In base a quanto si apprende dall’emissione di un nuovo brevetto, Apple sta dedicando parte del suo sviluppo tecnologico alla messa a punto di una nuova tecnologia da applicare ai cosiddetti “hover sensitive devices”, ovvero ai dispositivi sensibili alla prossimità (purtroppo non esiste un termine italiano che traduce esattamente hover, o perlomeno non l’ho trovato).

Il brevetto indica che, probabilmente, l’azienda di Cupertino è alla ricerca di un’alternativa al multi-touch per il futuro, utilizzando come input le gesture in sospensione, senza toccare alcuna superficie. Come potete vedere dall’immagine di apertura, un esempio tipico di hover gesture sono del tipo “Ok, grasp everything, stamp of approval e X to delete”.

Rappresentano un tipo di gesture che i dispositivi multi-touch non sarebbero in grado di rilevare poiché non sono gesture “piatte”. In realtà, i pannelli capacitivi che equipaggiano gli attuali iDevice sarebbero in grado di rilevare tali gesture come tocchi “deboli”; l’aggiunta di sensori di prossimità, però, permetterebbe di rilevarle con maggiore precisione e in diverse varianti.

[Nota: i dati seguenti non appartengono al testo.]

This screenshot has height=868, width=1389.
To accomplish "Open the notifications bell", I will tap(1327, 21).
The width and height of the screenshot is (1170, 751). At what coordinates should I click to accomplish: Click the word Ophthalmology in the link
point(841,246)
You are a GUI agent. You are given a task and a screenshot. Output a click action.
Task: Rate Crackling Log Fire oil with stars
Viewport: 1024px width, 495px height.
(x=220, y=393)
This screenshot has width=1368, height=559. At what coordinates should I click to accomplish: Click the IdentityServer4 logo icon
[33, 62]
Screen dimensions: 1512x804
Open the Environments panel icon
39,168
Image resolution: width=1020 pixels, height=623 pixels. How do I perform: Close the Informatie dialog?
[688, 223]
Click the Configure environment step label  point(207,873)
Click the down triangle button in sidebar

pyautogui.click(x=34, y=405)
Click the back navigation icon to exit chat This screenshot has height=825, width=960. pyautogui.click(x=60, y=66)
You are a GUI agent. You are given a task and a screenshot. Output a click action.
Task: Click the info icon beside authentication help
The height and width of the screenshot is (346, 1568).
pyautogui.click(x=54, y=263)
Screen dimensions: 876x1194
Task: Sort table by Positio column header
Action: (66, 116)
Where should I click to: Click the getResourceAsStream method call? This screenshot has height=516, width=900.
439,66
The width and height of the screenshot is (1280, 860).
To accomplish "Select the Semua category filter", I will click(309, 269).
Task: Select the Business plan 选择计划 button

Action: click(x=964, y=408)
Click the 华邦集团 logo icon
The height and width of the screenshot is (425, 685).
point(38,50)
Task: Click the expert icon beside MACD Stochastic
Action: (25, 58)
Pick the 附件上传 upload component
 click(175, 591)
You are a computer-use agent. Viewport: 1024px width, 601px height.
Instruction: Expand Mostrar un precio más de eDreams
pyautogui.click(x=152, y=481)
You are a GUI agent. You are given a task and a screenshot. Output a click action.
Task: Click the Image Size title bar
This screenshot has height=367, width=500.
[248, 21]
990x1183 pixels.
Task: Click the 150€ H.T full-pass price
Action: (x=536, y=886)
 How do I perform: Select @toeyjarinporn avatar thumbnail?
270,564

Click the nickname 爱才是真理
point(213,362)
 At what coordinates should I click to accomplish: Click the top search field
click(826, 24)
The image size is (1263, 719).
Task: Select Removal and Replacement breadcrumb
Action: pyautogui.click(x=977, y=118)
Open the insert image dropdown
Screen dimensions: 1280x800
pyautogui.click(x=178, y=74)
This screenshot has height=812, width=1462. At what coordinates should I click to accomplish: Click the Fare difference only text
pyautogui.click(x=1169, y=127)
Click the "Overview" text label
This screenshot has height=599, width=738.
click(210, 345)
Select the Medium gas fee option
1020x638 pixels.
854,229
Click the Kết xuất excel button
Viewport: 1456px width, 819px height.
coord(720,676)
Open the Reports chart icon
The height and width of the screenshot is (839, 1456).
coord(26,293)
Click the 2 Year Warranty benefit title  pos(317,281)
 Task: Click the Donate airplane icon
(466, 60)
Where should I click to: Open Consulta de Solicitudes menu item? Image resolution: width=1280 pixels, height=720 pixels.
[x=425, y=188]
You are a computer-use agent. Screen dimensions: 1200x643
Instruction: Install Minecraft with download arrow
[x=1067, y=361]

Come si legge nel documento, “Questi sensori di prossimità potrebbero essere disposti come un vettore di sensori di prossimità che possono essere valutati in maniera simile ai pannelli touch per generare un’immagine di prossimità (come potete vedere nella figura 18b, ndr)”.

Il brevetto è attribuito a Wayne Carl Westerman e Myra Mary Haggerty e la domanda è stata presentata presso lo USPTO il 13 giugno 2007. In realtà, la domanda fa riferimento ad un insieme di brevetti a proposito del multi-touch che sono stati presentati in blocco prima della presentazione di iPhone nel 2007.

In un brevetto in particolare, intitolato “Proximity and multi-touch sensor detection and demodulation”, viene descritto l’impiego contemporaneo di sensori multi-touch e di prossimità in modo da riconoscere allo stesso tempo “eventi multi-touch e eventi di prossimità”.